Remembering her mother’s arms around her, Carla felt herself swallow. “The church,” she went on, “remained the center of her life. Every night, to please her, I recited the Hail Mary, the Our Father, and an Act of Contrition. I never let on that they were white noise to me now, like the rules that came with them—that birth control violated God’s will, or that sex outside marriage was a mortal sin. My high school, the Convent of the Sacred Heart, had begun accepting non-Catholics, girls who believed in nothing at all. I was moving outside my parent’s world.”

She was making an act of confession, Carla reflected, addressed to Adam Blaine. “For the first time I was special—an actress, and pretty, a girl other girls envied and admired. And I’d begun hearing rumors about my father and other women. One night, cruising with friends in another neighborhood, I saw my father coming from a bar with his arm draped around a much younger woman—wearing too much makeup, but nice looking enough, with a body that made the obvious even more so. The kids I was hanging out with didn’t recognize him. But I was devastated and then furious—this was the ultimate insult to my mother, still more punishment for all that she’d endured, and a complete denial of all the rules they’d pressed on me. The next night I slept with my first boy, a guy I barely knew and cared about even less.

“That Sunday morning I took a certain savage pleasure in my confession. I’d been taught that if you sincerely repent your sins, God would forgive them, and if you went outside and got hit by a bus, you’d immediately go to heaven. So I confessed my sins with a vengeance—drinking, smoking pot, the guy I’d just slept with. When dried up old Father Riley admonished me from behind the screen to avoid boys—the ‘near occasion of sin,’ he called them—then gave me a penance of six Our Fathers and ten Hail Marys, I could barely keep from laughing. All this incense and mirrors had ever gotten my mother was another beating from her adulterous husband, my father.

“To me, she was more than my father’s victim. She was the victim of her church and all the rules enforced by men—no divorce; mute acceptance; redemption in an afterlife I no longer believed existed. But still I’d go with her to church—to refuse would have shattered her, and she’d already endured too much. So I was relieved when a new young priest, Father Vasquez, took Father Riley’s place. He seemed friendly, and more approachable, not pickled in the stifling Catholicism I’d grown up with. Through him, I decided to give the church a final chance.

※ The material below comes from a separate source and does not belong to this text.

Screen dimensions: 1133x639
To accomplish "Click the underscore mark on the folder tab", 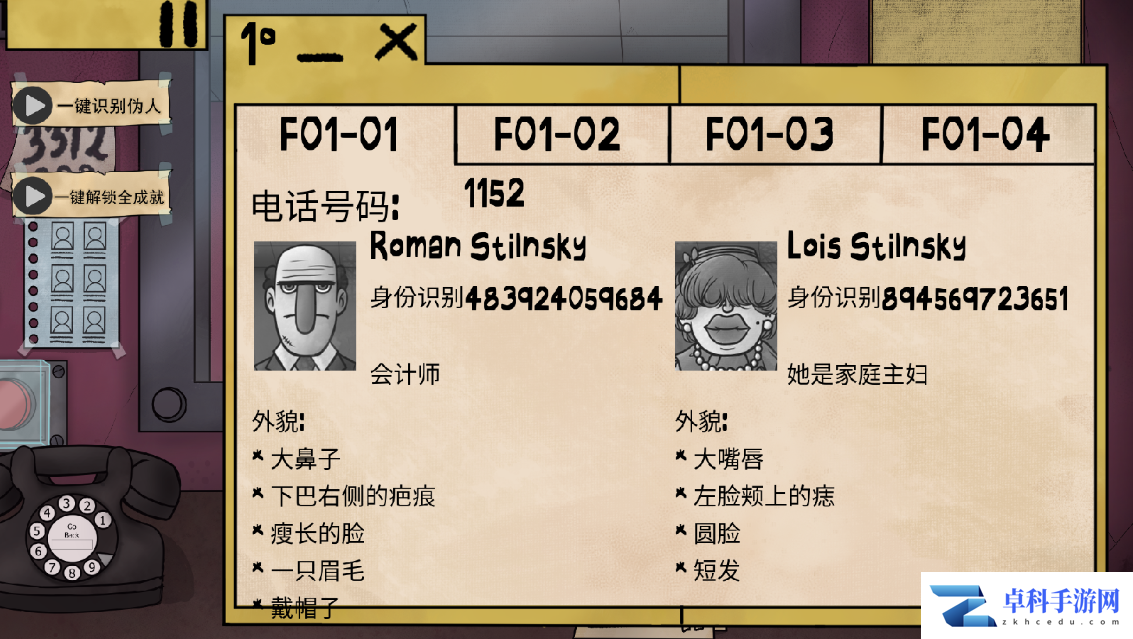I will (320, 56).
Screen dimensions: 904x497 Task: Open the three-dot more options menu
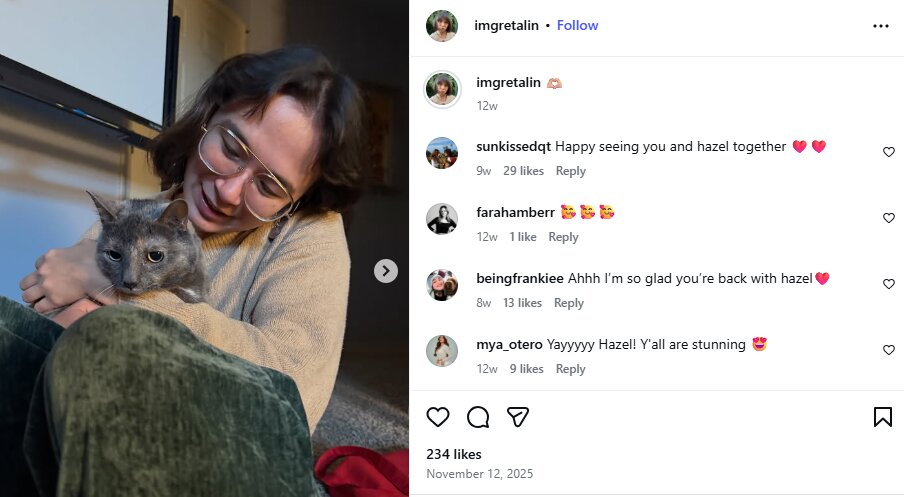[x=880, y=26]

“The opening I chose was confession. Instead of the usual sins, I began telling Father Vasquez about my childhood, what went on within our four walls—my father’s brutality, my mother’s silent suffering. As I spoke, I imagined his silence as compassion, and the words began escaping in a rush—my mother needed help, someone to protect her. ‘Please, Father,’ I implored, ‘tell me how to help her. Please, help us.’

“Behind the screen he was still quiet. Then he said, ‘You must come here to seek forgiveness for your own sins, not your parents’. I will pray for your mother and father, as you should. But it is not your place to confess your father’s sins.’

“Suddenly I imagined my father confessing to brutalizing my mother, and this priest sending him back home to beat her up again with six Our Fathers on his lips. ‘All right,’ I answered. ‘You want to hear my sins. My father is a policeman—you know him well. Every night I pray that someone will kill him and set my mother free. When I’m not praying for that, I wish it with all my heart. Because there’s no other hope for my mother—trapped in this marriage and this church, by men who care nothing for her.’ Shaking with rage, I placed my lips close to the screen, and whispered, ‘Fuck you, Father Vasquez. What’s the penance for that?’

“I left before he could tell me.”

It was a moment before Carla realized that the tightening in her stomach was not a delayed reaction to the past.

Rushing to the bathroom, she stripped off her clothing, and saw the spotting of blood—the first sign of miscarriage, she knew from her own mother. Filled with apprehension, she dressed again, and went back to the computer.

“I’m sure this is more than enough,” she typed for Adam Blaine. “Please keep safe, and know that I think of you often.”

She hit the send button, then walked gingerly to her car, driving to her doctor’s office without calling ahead.